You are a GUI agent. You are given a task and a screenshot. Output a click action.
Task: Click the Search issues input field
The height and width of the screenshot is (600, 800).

* * *

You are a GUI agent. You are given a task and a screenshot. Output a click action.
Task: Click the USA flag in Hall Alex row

**The task:**
Here the job is to set down exactly the lines of the material above that fall between the one with "Task: Click the Search issues input field" and the one with "The height and", inclusive, and nothing beyond them.

**Solution to the problem:**
Task: Click the Search issues input field
The height and width of the screenshot is (600, 800).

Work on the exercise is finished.